» LISTED RECORDS:
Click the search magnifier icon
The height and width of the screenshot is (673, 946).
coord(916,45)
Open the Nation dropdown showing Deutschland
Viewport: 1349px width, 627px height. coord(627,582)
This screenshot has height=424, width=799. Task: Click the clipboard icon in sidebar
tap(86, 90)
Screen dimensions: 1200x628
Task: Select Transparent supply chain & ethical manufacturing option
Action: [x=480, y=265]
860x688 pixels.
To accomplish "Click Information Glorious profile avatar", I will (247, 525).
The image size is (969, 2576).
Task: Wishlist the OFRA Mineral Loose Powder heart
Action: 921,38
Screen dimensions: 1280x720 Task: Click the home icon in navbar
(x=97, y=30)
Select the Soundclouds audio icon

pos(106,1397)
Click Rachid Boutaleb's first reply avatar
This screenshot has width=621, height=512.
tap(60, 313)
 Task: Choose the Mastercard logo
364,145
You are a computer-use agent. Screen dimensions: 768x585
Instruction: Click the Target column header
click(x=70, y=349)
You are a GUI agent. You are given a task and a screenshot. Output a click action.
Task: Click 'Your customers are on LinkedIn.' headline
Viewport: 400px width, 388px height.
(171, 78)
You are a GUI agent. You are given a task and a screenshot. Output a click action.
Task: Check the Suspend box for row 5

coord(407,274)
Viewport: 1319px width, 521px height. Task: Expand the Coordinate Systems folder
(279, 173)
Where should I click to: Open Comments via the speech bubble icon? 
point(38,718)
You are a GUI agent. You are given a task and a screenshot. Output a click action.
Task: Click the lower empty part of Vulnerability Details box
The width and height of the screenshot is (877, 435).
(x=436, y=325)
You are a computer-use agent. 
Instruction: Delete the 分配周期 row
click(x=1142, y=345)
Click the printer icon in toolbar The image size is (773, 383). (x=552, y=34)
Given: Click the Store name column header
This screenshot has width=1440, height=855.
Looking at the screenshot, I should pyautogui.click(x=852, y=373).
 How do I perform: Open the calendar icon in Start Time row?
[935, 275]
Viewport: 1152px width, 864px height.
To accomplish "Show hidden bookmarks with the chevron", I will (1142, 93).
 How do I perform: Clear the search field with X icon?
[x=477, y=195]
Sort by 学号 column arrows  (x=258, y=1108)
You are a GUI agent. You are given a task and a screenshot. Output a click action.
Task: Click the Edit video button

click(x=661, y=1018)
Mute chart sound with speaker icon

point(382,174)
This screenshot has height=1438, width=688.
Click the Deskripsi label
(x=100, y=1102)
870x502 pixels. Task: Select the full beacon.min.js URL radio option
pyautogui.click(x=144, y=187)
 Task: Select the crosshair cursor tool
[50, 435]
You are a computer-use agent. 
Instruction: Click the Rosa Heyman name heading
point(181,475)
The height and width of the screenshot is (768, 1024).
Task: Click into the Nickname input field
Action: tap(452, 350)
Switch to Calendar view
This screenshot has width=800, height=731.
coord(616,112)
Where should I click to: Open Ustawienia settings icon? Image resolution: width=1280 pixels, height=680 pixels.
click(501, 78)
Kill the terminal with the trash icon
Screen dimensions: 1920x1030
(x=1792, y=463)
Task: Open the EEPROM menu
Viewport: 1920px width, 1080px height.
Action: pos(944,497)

» EXERCISE REQUIREMENTS: Rewrite the lines from the one that has "How do I perform: Open" through the one that has "Sort by 学号 column", and stop after that last line. Copy each request unchanged, but multiply every coordinate in the answers by 2.2 and round to whole numbers, with halves rounded up.

» WRITTEN SOLUTION:
 How do I perform: Open the calendar icon in Start Time row?
[2057, 605]
Viewport: 1152px width, 864px height.
To accomplish "Show hidden bookmarks with the chevron", I will (2512, 205).
 How do I perform: Clear the search field with X icon?
[x=1049, y=429]
Sort by 学号 column arrows  (x=568, y=2438)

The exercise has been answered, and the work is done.